MAG spacers, along with spacers from CRISPRopenDB57 and WIsH57 (v1.0) were used to generate separate host predictions for each vOTU. The three predictions were integrated using the last common ancestor of the two most closely matching predictions, as an error-correction strategy, since all three methods would occasionally mispredict. Bacterial genus abundances in the metagenome were derived by running mOTUs88 (v2) on the reads from each sample followed by aggregating mOTU abundances at the genus-level in R (v4.0.2) using phyloseq89 (v1.41.1).

Abundance estimation

Bacterial contamination was estimated for each virome sample using ViromeQC40 (v1.0) along with a custom approach where we leveraged the metagenomes cognate to each virome: Reads were mapped from both fractions against the 16S rRNA gene90 and cpn60 (ref. 91) and the degree of contamination was calculated as the ratio between the two fractions. Abundances of vOTUs in each sample were determined by mapping sample reads to sample contigs using the Burrows–Wheeler Aligner92 (v0.7.17-r1188) with the option mem -a, then using the msamtools (v0.9.6) profile to determine depth and length-normalized relative abundances with iterative redistribution of ambiguously mapped reads proportionally to uniquely mapped reads (https://github.com/arumugamlab/msamtools). The obtained contig abundances were then aggregated at the OTU level using custom code (https://github.com/shiraz-shah/VFCs) to obtain vOTU abundances per sample. vOTU abundances were aggregated at the family and order levels in R (v4.0.2) using phyloseq89 (v1.41.1) to obtain the statistics used for Figs. 2 and 3.

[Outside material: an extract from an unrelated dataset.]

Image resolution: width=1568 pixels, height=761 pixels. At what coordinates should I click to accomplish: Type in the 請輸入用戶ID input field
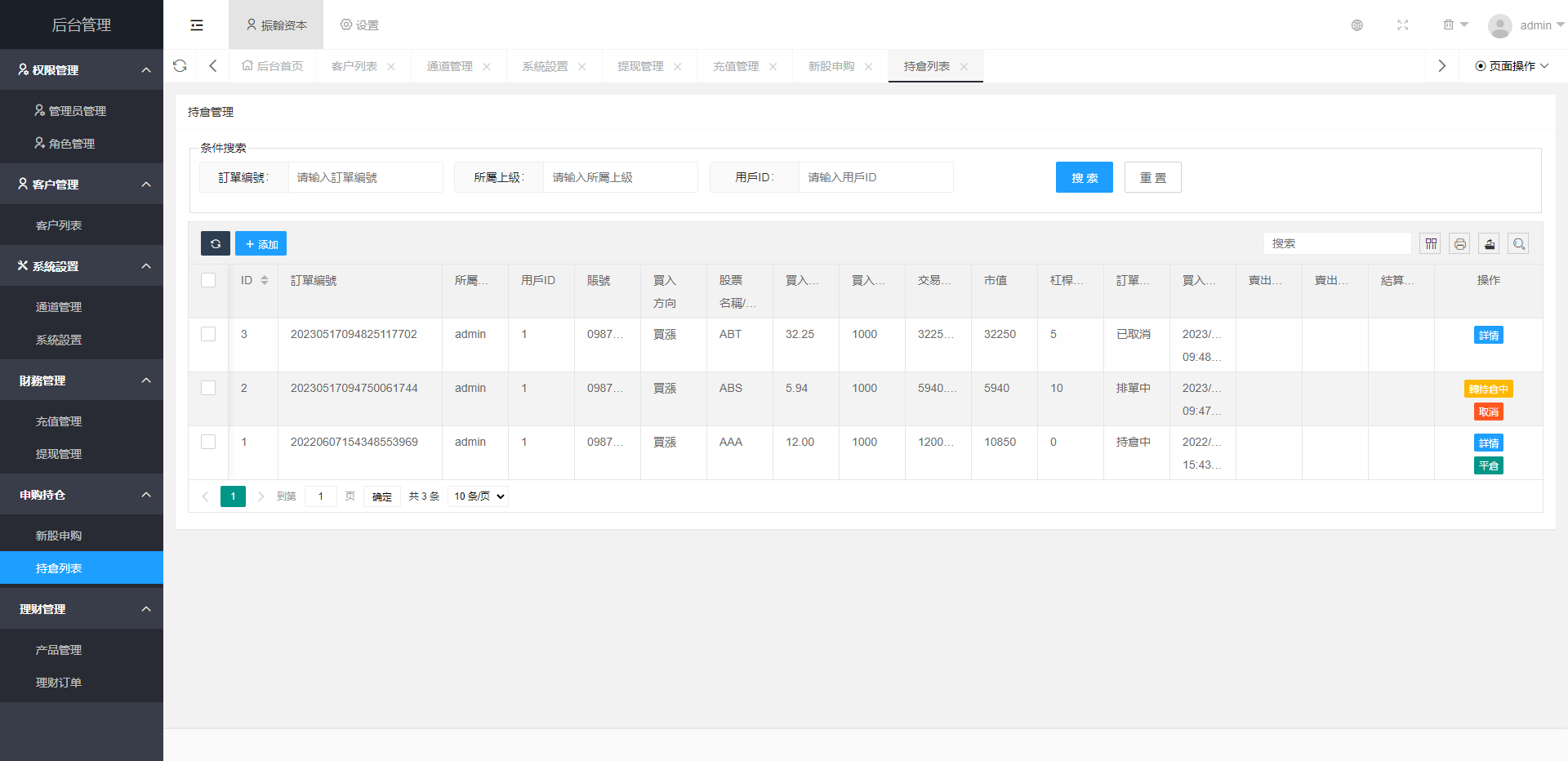(875, 176)
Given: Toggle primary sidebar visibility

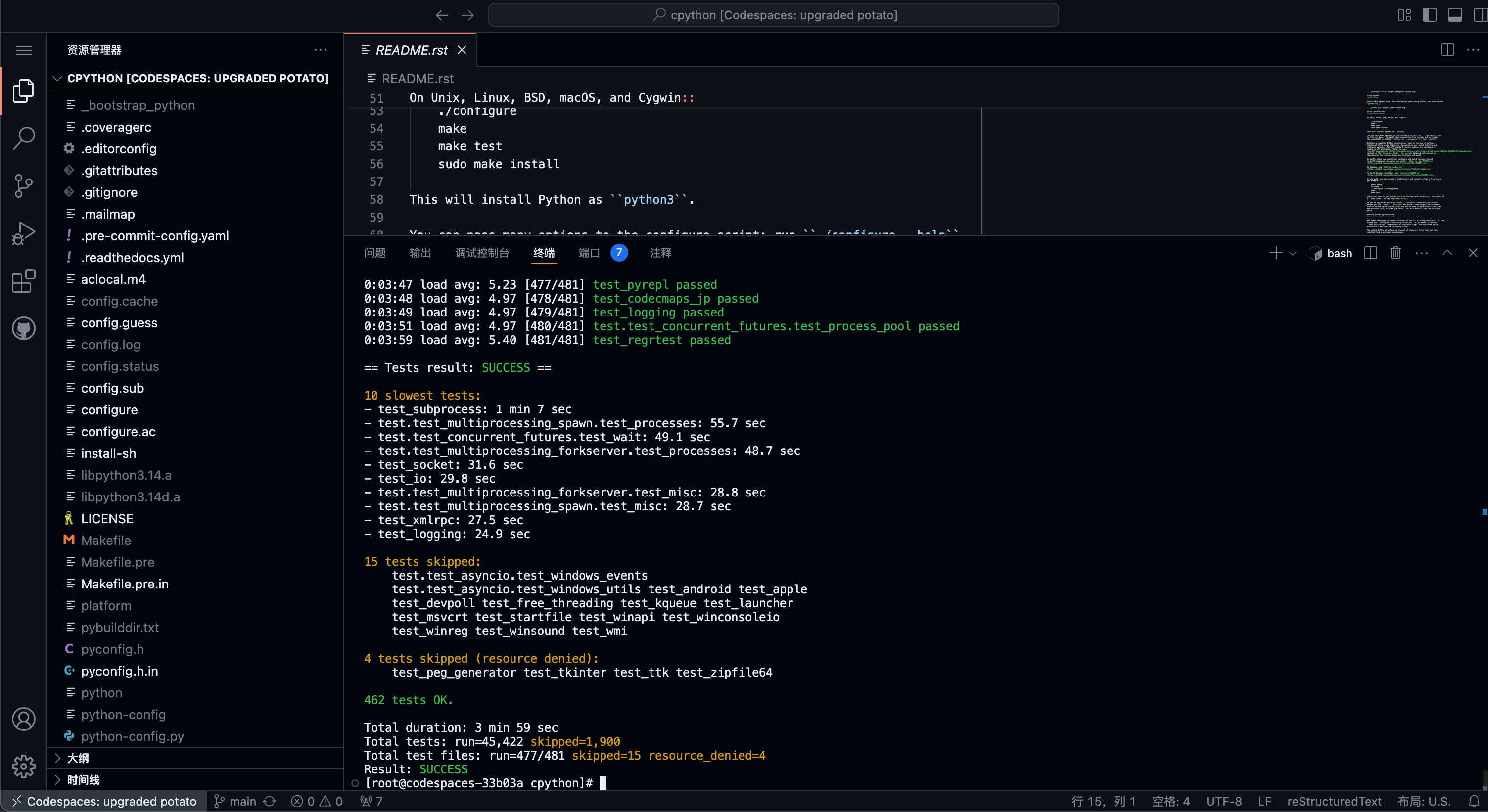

Phage lifestyle prediction

A list of VOGs matching to integrase and large serine recombinase protein families was first curated, then used to predict whether complete vOTUs within viral families were temperate or virulent. Families where more than 95% of complete vOTUs did not harbour an integrase were deemed virulent, whereas for temperate families at least 50% of both complete and incomplete vOTUs were required to carry an integrase.

Benchmarking

The versions of virus discovery tools used for benchmarking (Supplementary Table 2) were DeepVirFinder (v1.0), VIBRANT (v1.2.1), VIRSorter (1.0.6), VIRSorter2 (v2.0 commit 22f6a7d), Seeker (commit 9ae1488), PPR-Meta (v1.1) and CheckV (v.0.7.0). The random prediction was created by randomly sampling the 362,668 OTUs 12,500 times without replacement. The number 12,500 was chosen because it was reasonably close to our own positive set and the number of positives generated by most tools.

Figures and statistical analysis

Figure 1 was drawn by first collating data at the family level using phyloseq89 then using Circos v0.69-8 (ref. 93) for rendering. Figures 2–4, Extended Data Figs. 4–8 and corresponding statistical analyses were generated using the statistical software R and the tidyverse suite, including ggplot2 (ref. 94) and related add-on packages ggraph95, ggforce96, ggpubr97, ggrepel98, ggstance99 and patchwork100. For deriving unique branch lengths (Fig. 4), we used the function pd.calc from the caper package101. The neutral.fit function from the MicEco R library (https://github.com/Russel88/MicEco) was used for fitting the family-level abundances to the neutral community model.

Availability of unique biological materials

Access upon request of the infant faecal samples to third parties is not part of the consent granted by the parents upon enrollment into the COPSAC2010 cohort. Nor is such access compliant with Danish or EU regulations for safeguarding rights of underage human research participants. Materials might however be obtained as part of a scientific collaboration agreement with COPSAC, and queries for such may be sent to the COPSAC Data Protection Officer, Ulrik Ralkiaer, PhD (administration@dbac.dk).

Reporting summary

Further information on research design is available in the Nature Portfolio Reporting Summary linked to this article.